Data items
* * * *

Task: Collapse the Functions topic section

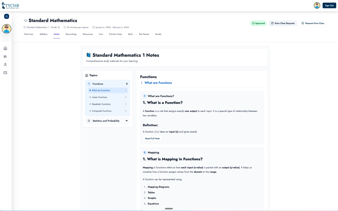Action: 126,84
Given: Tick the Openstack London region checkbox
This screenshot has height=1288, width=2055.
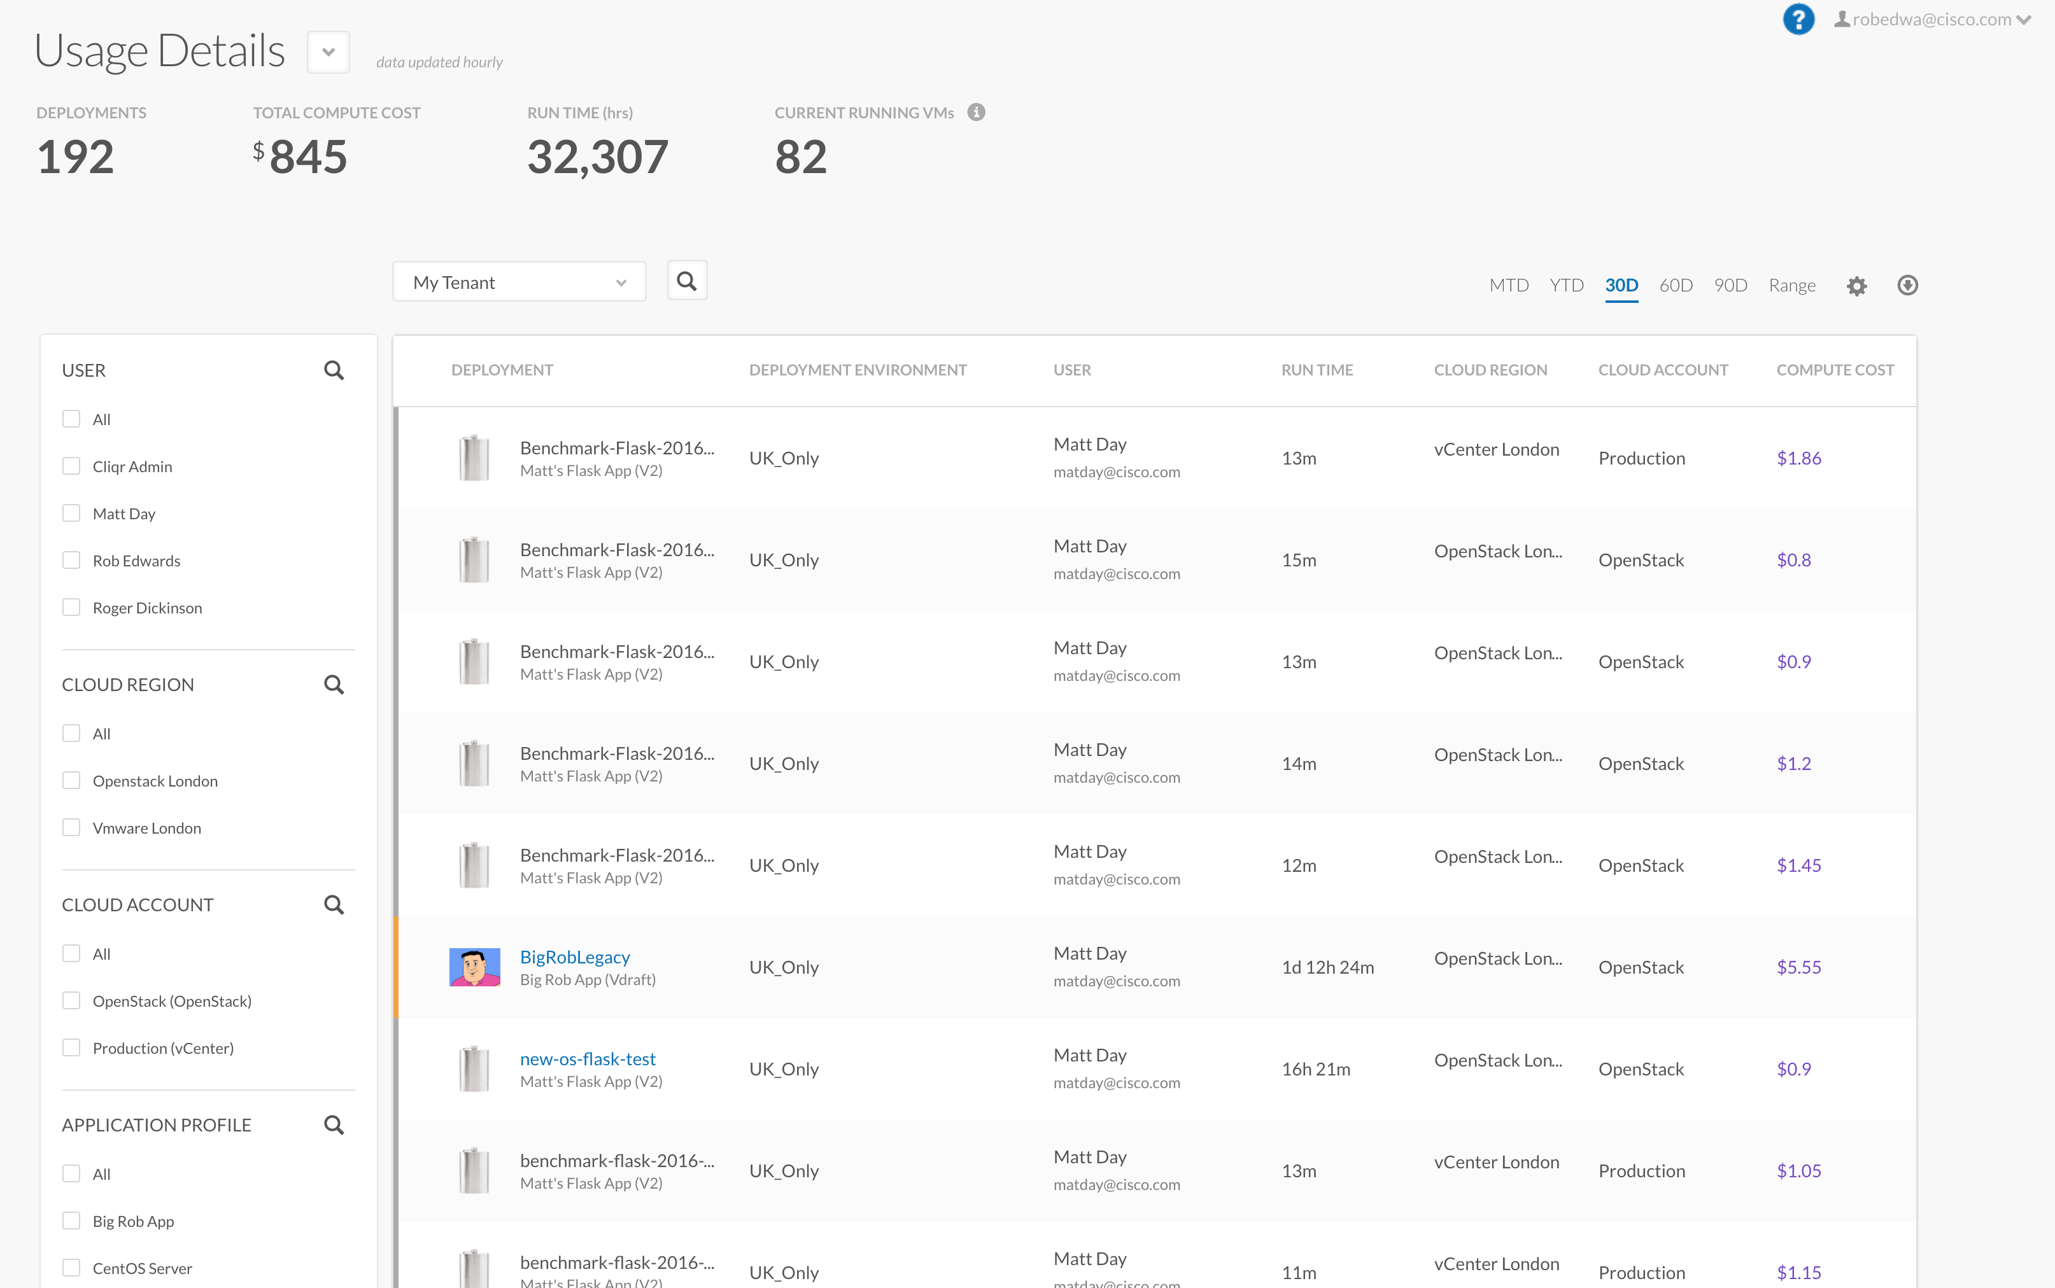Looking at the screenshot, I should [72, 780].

* * * *

## Task to complete
Change "checkbox" to "option" throughout the lines above, keep everything else the same, and leave out the pictures.

## The result
Task: Collapse the Functions topic section

Action: 126,84
Given: Tick the Openstack London region option
This screenshot has height=1288, width=2055.
Looking at the screenshot, I should [72, 780].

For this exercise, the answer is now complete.